▶ Task objective
Where a line below holds the string "will", copy that line.

▶ Data entries
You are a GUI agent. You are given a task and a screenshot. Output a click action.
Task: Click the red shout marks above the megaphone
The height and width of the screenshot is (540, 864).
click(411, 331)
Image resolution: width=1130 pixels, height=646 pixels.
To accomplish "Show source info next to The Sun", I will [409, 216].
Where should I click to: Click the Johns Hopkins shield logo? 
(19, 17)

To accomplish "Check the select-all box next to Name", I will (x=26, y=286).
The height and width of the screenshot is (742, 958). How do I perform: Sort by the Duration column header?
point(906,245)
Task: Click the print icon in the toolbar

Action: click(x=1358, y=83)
---
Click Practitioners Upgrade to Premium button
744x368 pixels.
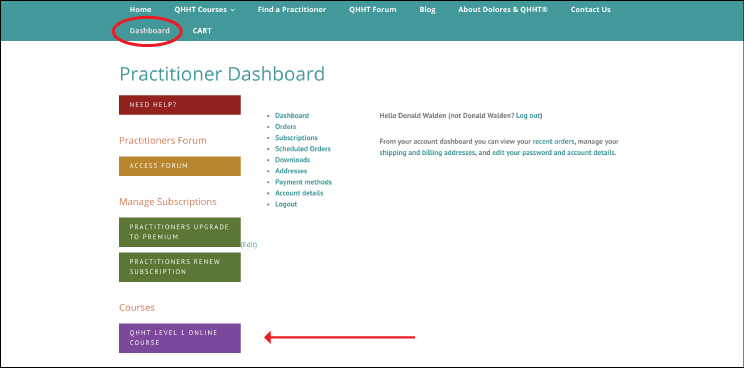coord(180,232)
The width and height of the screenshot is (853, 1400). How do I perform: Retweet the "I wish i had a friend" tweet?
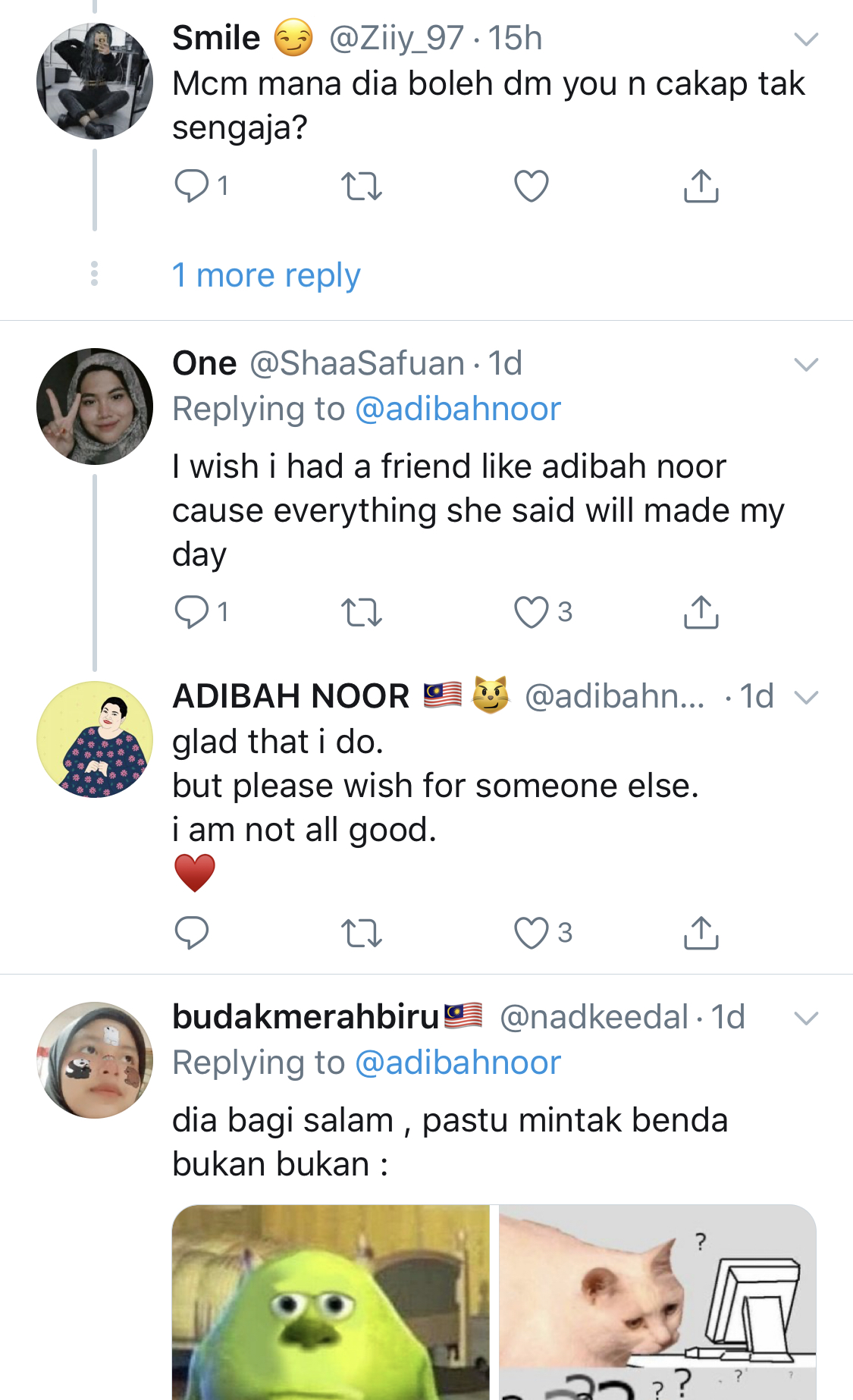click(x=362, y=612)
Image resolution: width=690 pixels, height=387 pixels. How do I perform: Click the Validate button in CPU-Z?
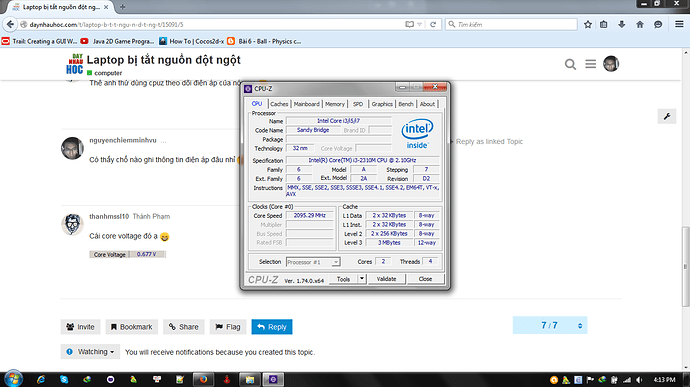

▶ Completed task
To accomplish "Show source info next to The Sun", I will [409, 216].
To accomplish "Check the select-all box next to Name", I will (x=26, y=286).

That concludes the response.